GOAL: Duplicate word for word the part of the items below that opens with their first line and closes with the line containing "center [216, 286].". Include both of those lines.

Saved entries:
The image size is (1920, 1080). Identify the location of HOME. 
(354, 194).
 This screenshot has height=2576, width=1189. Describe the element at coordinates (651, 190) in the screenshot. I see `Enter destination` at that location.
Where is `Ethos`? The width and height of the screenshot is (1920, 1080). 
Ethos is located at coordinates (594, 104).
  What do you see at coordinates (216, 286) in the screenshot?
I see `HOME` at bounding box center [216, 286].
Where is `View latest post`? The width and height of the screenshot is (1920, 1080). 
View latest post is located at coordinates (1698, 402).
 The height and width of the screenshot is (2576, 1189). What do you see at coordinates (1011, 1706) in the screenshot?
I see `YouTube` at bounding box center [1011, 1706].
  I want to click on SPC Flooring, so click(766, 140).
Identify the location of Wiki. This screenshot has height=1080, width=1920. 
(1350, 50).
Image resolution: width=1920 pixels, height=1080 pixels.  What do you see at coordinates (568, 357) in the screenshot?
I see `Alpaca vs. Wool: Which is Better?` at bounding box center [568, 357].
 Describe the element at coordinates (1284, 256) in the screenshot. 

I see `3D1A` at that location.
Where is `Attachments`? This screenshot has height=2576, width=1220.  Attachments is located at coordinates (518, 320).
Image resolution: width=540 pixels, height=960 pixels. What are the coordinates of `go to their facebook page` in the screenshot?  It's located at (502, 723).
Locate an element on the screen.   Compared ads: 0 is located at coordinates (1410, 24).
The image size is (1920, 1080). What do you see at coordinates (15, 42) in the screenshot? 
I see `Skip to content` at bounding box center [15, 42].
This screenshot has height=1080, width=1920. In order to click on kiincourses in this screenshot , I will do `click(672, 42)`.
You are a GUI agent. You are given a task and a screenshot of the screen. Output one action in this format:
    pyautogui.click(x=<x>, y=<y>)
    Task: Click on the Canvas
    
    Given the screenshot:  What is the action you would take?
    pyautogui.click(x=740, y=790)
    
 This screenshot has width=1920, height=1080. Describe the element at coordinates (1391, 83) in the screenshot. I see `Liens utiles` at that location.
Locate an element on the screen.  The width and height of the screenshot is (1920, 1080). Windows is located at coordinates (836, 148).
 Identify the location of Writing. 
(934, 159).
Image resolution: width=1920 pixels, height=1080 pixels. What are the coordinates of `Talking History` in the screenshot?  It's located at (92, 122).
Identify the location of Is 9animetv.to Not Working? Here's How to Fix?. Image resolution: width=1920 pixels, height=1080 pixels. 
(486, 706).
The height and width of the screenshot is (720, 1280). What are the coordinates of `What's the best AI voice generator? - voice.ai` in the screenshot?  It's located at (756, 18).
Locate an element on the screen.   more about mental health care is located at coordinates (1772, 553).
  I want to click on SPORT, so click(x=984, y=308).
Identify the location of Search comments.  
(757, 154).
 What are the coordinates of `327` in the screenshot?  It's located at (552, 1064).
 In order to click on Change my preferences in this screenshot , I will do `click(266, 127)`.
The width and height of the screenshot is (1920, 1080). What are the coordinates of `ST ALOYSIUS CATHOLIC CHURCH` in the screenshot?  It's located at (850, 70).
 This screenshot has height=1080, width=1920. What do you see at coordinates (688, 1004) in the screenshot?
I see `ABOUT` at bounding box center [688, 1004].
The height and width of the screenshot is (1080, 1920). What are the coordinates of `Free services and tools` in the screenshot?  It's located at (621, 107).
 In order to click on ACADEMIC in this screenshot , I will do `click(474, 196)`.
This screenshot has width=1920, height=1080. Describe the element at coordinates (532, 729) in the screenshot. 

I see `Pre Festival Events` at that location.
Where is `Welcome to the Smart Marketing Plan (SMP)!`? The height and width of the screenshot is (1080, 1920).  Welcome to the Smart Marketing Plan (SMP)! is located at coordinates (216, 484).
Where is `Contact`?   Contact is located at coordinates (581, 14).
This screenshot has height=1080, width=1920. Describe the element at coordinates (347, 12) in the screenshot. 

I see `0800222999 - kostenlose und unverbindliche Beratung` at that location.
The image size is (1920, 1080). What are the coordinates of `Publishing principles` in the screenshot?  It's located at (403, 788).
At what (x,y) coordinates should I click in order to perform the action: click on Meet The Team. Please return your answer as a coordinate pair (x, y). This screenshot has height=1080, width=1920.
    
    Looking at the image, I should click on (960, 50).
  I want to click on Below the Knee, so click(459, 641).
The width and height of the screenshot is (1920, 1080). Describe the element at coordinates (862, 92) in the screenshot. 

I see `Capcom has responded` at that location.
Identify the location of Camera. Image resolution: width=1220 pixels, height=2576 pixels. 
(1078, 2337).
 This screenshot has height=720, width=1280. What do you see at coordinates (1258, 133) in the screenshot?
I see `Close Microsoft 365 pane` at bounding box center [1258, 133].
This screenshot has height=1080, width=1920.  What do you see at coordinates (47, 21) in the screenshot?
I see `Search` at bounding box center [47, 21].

TASK ANSWER:
The image size is (1920, 1080). Identify the location of HOME. 
(354, 194).
 This screenshot has height=2576, width=1189. Describe the element at coordinates (651, 190) in the screenshot. I see `Enter destination` at that location.
Where is `Ethos`? The width and height of the screenshot is (1920, 1080). 
Ethos is located at coordinates (594, 104).
  What do you see at coordinates (216, 286) in the screenshot?
I see `HOME` at bounding box center [216, 286].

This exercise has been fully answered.